Validated against C++ OpenFace 2.2

| Metric | Correlation |
|--------|-------------|
| **Overall Mean** | r = 0.97 |
| **Overall Median** | r = 0.996 |
| Static AUs | r = 0.98 |
| Dynamic AUs | r = 0.96 |

Per-AU correlations:
- AU01: 0.997, AU02: 0.999, AU04: 0.989, AU05: 0.999
- AU06: 0.999, AU07: 0.996, AU09: 0.997, AU10: 0.994
- AU12: 0.998, AU14: 0.974, AU15: 0.893, AU17: 0.948
- AU20: 0.817, AU23: 0.996, AU25: 0.984, AU26: 0.902, AU45: 0.998

## Requirements

- Python 3.8+
- numpy
- opencv-python
- torch
- scipy

## Acknowledgments

Based on OpenFace 2.2:

> Baltrusaitis, T., Zadeh, A., Lim, Y. C., & Morency, L. P. (2018).
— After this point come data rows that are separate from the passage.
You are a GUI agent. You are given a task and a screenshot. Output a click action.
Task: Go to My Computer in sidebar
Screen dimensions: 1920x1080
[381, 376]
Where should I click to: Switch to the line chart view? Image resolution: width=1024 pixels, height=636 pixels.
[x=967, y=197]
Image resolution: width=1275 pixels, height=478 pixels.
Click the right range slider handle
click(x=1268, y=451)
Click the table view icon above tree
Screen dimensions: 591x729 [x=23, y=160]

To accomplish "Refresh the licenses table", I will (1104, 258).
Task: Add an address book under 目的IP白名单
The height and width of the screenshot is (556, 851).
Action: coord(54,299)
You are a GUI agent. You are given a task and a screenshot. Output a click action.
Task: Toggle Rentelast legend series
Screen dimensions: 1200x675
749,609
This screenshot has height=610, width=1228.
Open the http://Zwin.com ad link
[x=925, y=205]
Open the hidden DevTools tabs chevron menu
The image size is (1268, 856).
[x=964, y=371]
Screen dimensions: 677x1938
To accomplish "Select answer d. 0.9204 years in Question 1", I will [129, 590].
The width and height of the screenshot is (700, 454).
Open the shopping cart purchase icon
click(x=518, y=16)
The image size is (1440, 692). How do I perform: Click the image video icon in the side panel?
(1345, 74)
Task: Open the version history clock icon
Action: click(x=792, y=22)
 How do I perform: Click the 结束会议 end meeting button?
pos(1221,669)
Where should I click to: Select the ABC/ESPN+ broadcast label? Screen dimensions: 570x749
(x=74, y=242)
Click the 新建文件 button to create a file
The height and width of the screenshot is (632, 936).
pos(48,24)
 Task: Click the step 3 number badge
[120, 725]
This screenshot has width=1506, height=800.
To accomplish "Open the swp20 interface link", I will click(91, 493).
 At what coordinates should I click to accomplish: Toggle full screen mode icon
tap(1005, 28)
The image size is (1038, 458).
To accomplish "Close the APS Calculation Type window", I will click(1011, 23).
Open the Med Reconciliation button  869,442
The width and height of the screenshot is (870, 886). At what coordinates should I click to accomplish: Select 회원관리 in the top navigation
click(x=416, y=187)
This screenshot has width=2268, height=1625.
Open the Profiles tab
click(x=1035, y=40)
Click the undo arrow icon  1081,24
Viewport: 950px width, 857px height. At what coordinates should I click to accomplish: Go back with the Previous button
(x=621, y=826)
OpenFace 2.0: Facial Behavior Analysis Toolkit. IEEE International Conference on Automatic Face and Gesture Recognition.

## Citation

If you use this in research, please cite:

> Wilson IV, J., Rosenberg, J., Gray, M. L., & Razavi, C. R. (2025). A split-face computer vision/machine learning assessment of facial paralysis using facial action units. *Facial Plastic Surgery & Aesthetic Medicine*. https://doi.org/10.1177/26893614251394382

## License

CC BY-NC 4.0 - Free for non-commercial use with attribution.